The legislation expands access to criminal history record information. The Texas Commission on Fire Protection may obtain federal and state criminal history data for licensees, employees, and applicants, and the Texas Division of Emergency Management may obtain such data for registered disaster volunteers. It also increases required emergency management training for certain elected officials and coordinators from three to 16 hours and sets statutory lines of succession for emergency management directors in counties and cities if the presiding officer is unavailable during a disaster.
SB 1 mandates that counties with populations of 68,750 or less include unified incident command procedures in their emergency management plans and that all local or interjurisdictional agencies conduct annual drills. It requires local agencies in disaster-declared areas to file a post-disaster after-action report with the state within 60 days of the declaration’s end. The bill also creates a new emergency manager licensing framework, administered by the Texas Commission on Fire Protection in coordination with the Texas Division of Emergency Management, establishing multiple license levels, eligibility standards, criminal history-based disqualifications, continuing education requirements, and associated fees.
Comparing the originally filed SB 1 with the Committee Substitute shows that the original version was broader in scope and contained several substantive provisions that were either narrowed or removed in the later draft.
In the filed version, SB 1 included all of the major disaster preparedness measures that survived into the Committee Substitute, such as temporary authority for justices of the peace to waive inquests/autopsies in clear-cut natural disaster deaths, required mass fatality training for certain JPs, expanded access to criminal history information, succession rules for emergency management directors, mandatory unified command procedures and drills, post-disaster after-action reports, and the creation of a multi-tier emergency manager licensing framework with associated criminal history checks and continuing education requirements. However, the filed bill also went further by creating a statewide volunteer management system (Subchapter N, Ch. 418, Gov’t Code) with required use by all agencies deploying disaster volunteers, authority for TDEM to run criminal history checks on volunteers, and rules for credentialing and deployment. This volunteer system language does not appear in the substitute.
The filed bill contained several additional disaster-related policy areas that were later omitted or relocated.

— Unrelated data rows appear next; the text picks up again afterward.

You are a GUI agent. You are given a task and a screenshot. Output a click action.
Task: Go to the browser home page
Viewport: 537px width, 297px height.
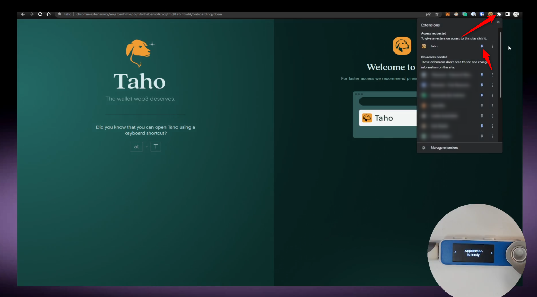[x=49, y=14]
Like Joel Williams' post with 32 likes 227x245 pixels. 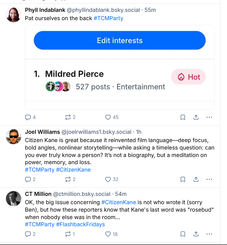(108, 179)
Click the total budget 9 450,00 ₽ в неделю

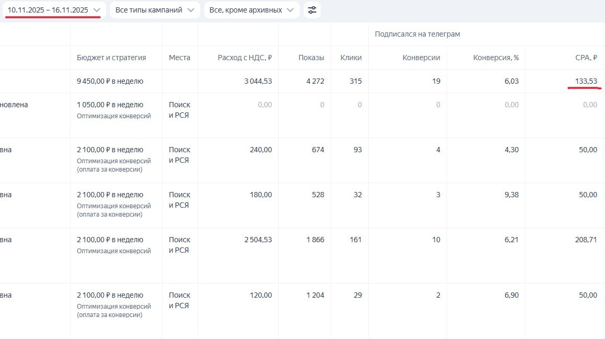tap(110, 81)
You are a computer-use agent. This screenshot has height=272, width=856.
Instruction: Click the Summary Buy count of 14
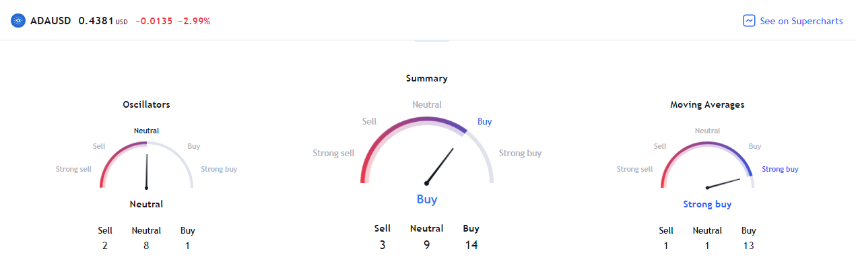[x=471, y=245]
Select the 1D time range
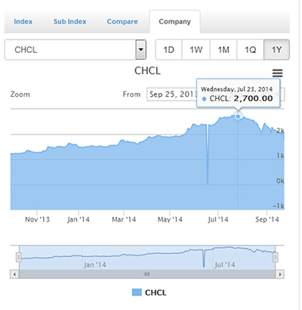Viewport: 302px width, 310px height. tap(169, 50)
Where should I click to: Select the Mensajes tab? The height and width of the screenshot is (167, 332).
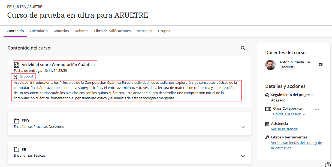point(144,31)
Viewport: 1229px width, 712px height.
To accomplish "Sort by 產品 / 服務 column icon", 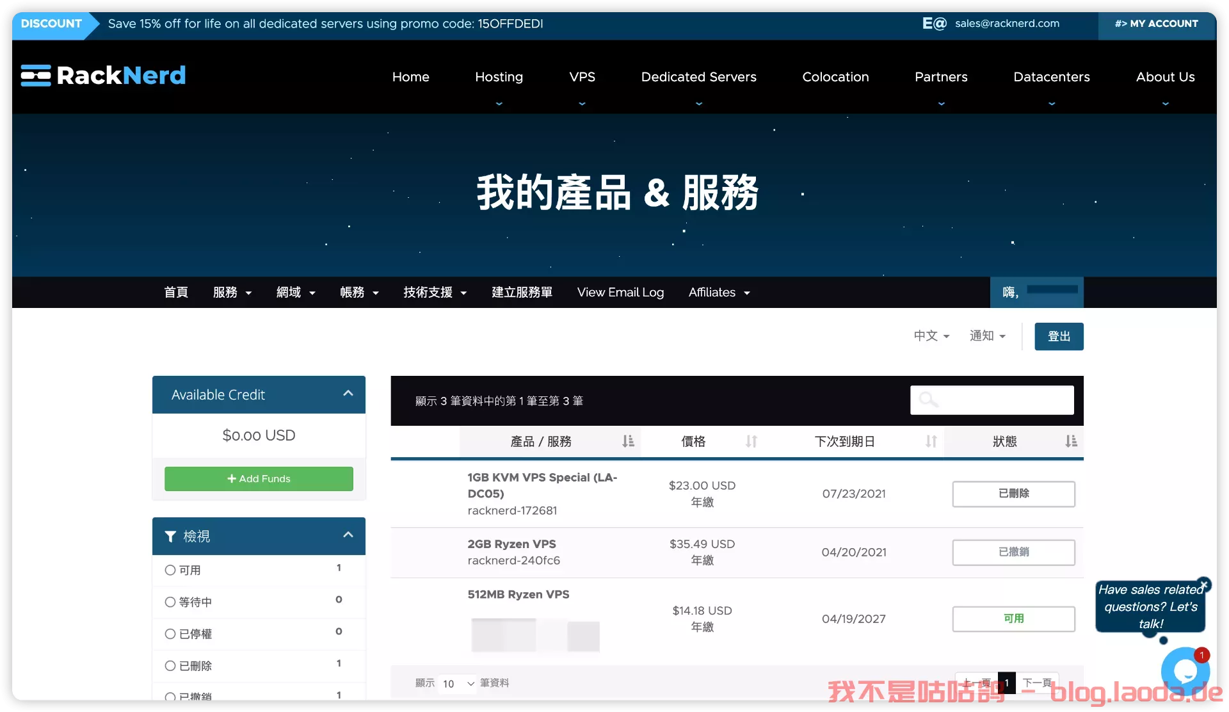I will 628,441.
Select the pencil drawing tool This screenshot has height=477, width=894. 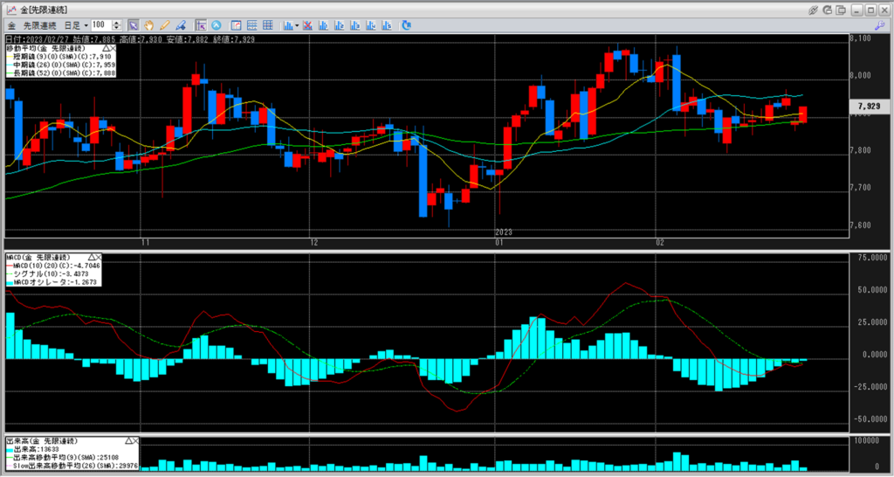164,25
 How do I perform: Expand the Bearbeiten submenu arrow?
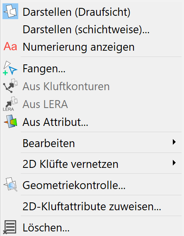[174, 142]
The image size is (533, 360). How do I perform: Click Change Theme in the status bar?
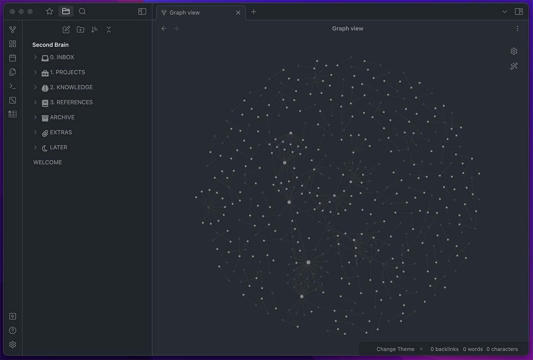[x=395, y=349]
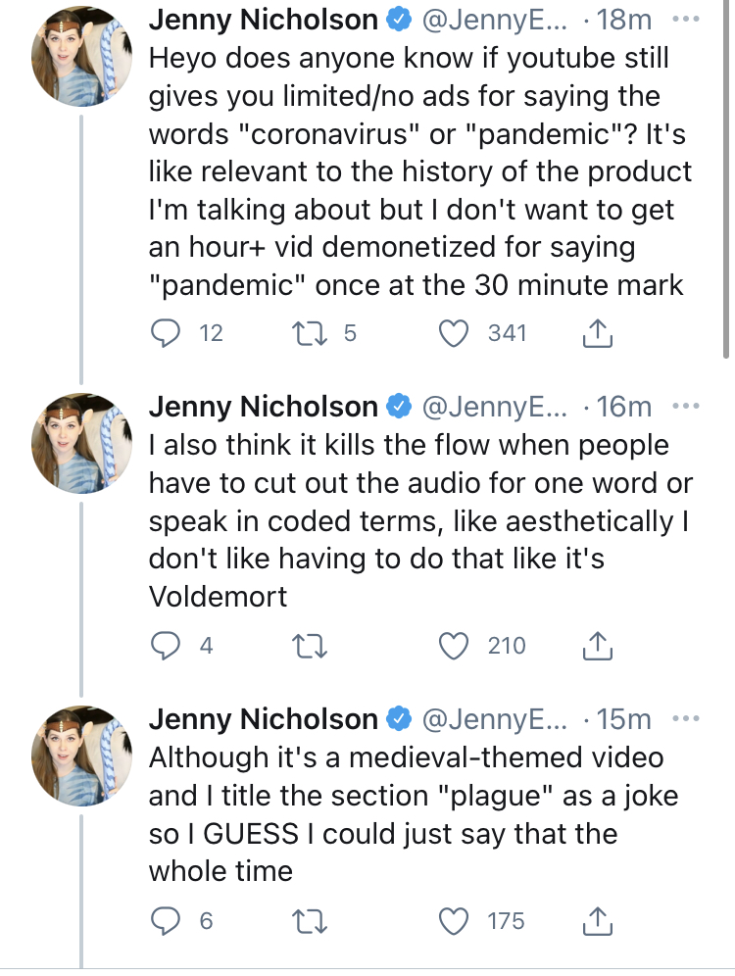This screenshot has height=976, width=735.
Task: Open more options on the 16m tweet
Action: 686,407
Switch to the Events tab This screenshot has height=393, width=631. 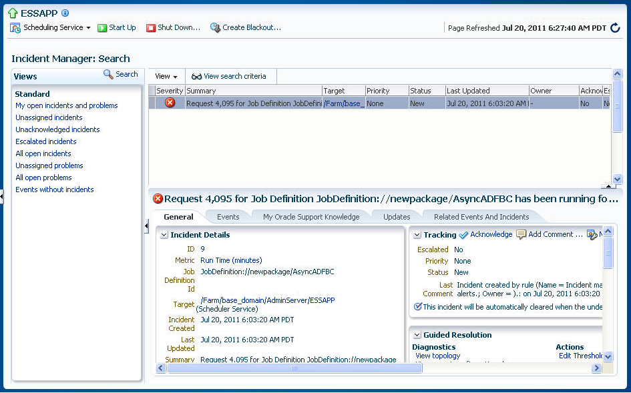click(228, 217)
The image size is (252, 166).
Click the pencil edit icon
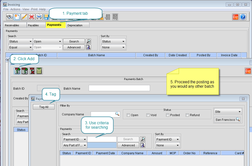coord(24,17)
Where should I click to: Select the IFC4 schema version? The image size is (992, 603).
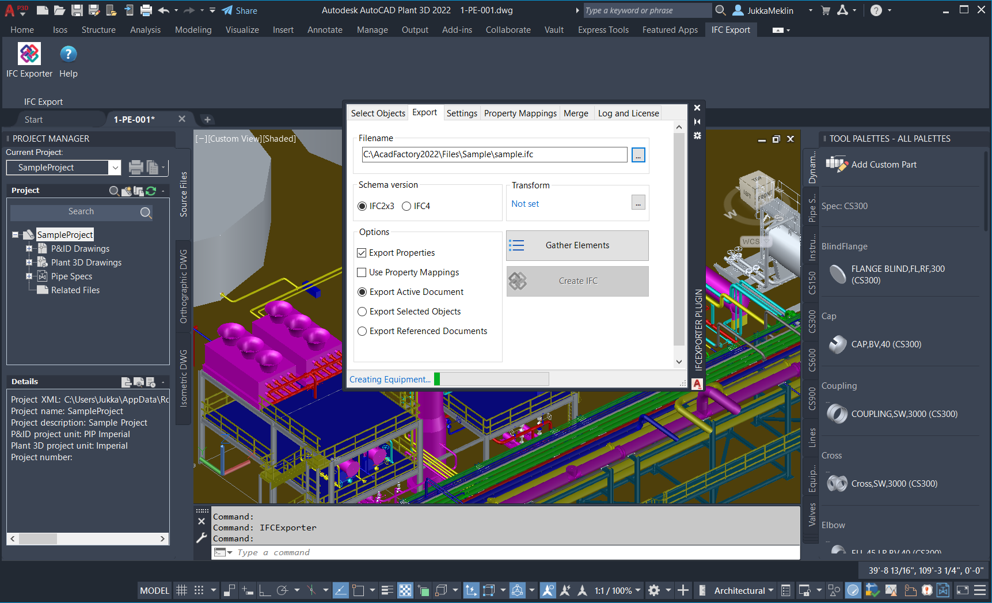click(406, 206)
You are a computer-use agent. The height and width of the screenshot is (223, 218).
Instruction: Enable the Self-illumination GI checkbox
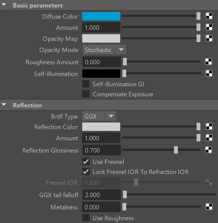click(x=86, y=84)
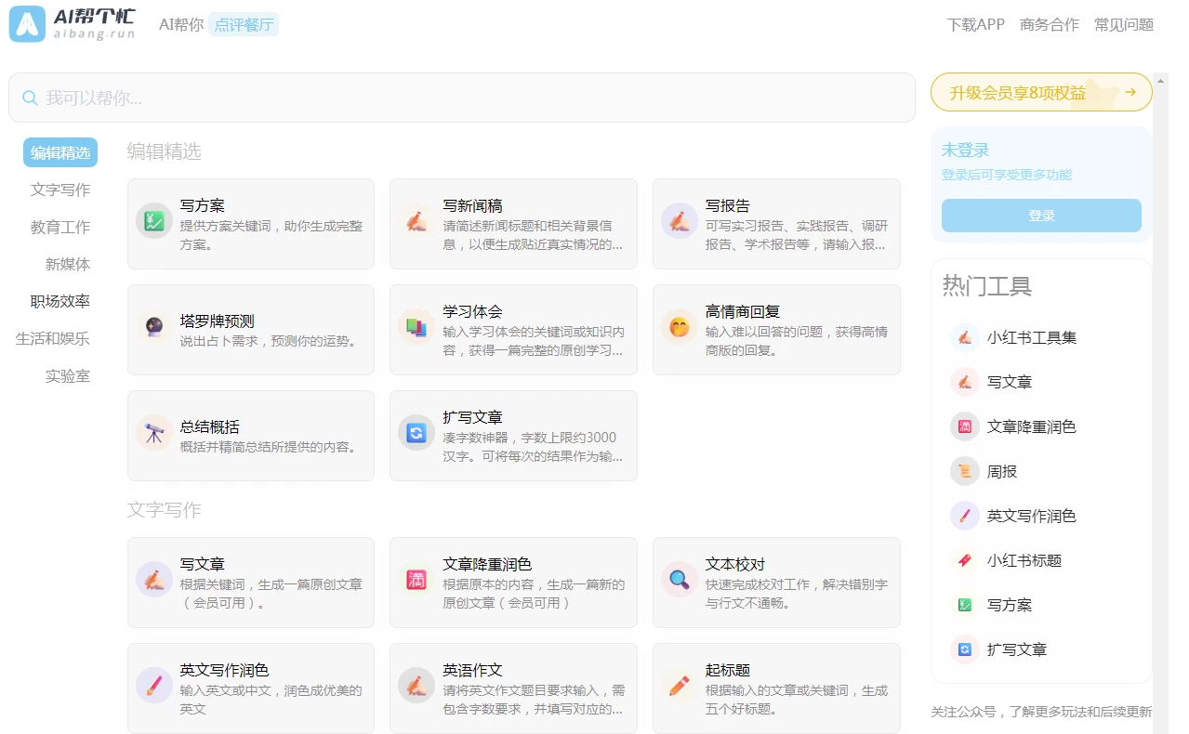Select the 起标题 pencil icon
Image resolution: width=1189 pixels, height=734 pixels.
[680, 685]
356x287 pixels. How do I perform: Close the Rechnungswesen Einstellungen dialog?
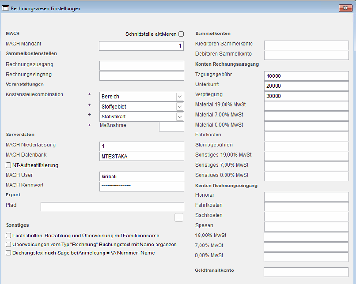pos(345,8)
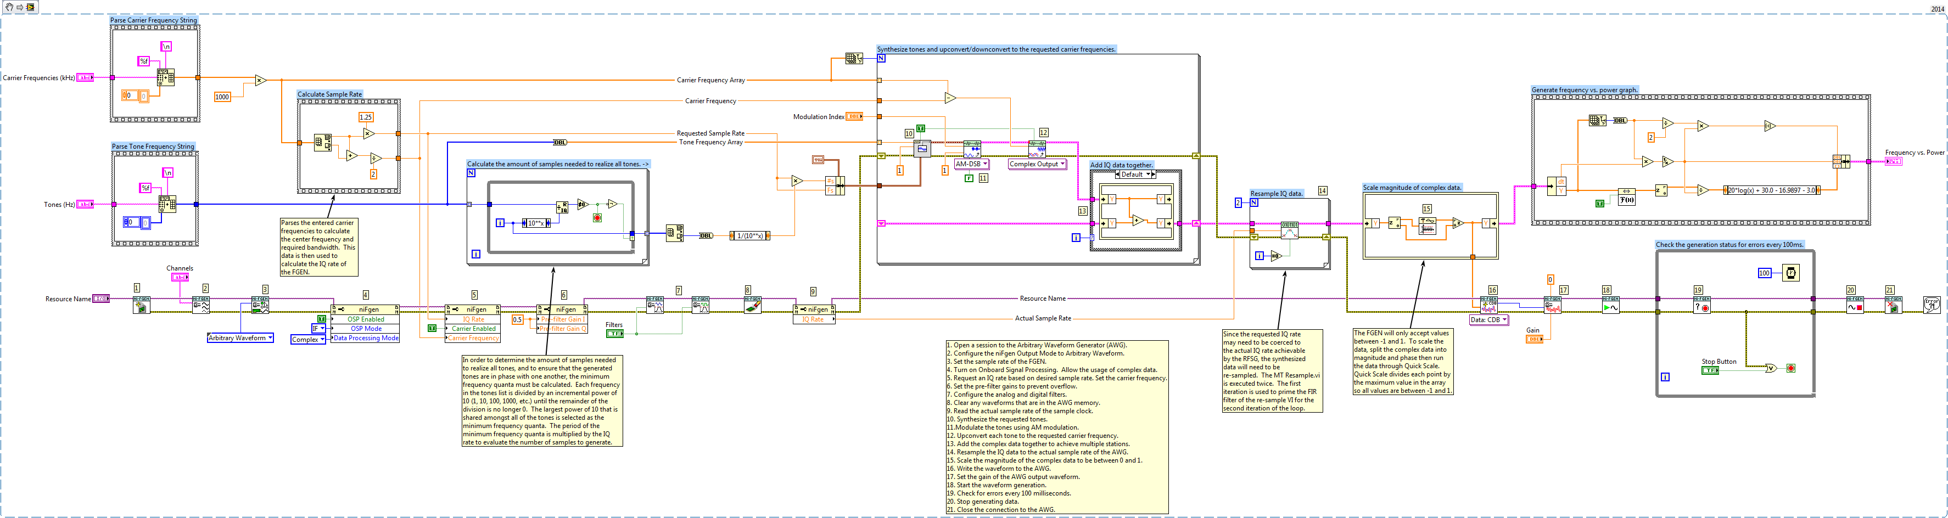Click the Quick Scale VI icon

coord(1427,226)
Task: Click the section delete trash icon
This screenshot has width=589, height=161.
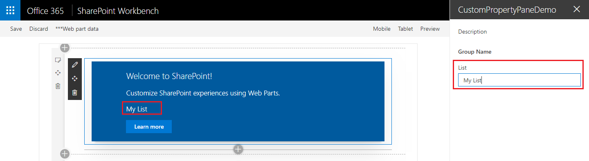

It granted the Department of Public Safety and TDEM explicit authority to “neutralize” unauthorized unmanned aircraft in disaster areas; amended and expanded the Small- and Micro-Business Disaster Recovery Loan Program to include new definitions, eligibility rules, and permissible uses of loan funds; created a Mass Fatality Operations Rapid Response Team in DSHS with coordination duties and a centralized fatality data management system; imposed campground safety requirements in floodplains; required broader representation on regional flood planning groups; subjected the Upper Guadalupe River Authority to a limited Sunset review; and established a statewide meteorological data monitoring work group to plan a real-time flood and weather sensor network. These sections are not part of CSSB 1, indicating a significant narrowing of the bill’s reach.
In short, while the core disaster management training, planning, and licensing provisions from the filed bill remain in the substitute, the committee process stripped out a number of unrelated or more specialized initiatives, particularly those dealing with volunteer coordination, drone interdiction, small-business disaster loans, mass fatality operations infrastructure, campground flood safety, and long-term water and meteorological planning, resulting in a leaner bill focused on emergency management personnel requirements, local planning standards, and reporting.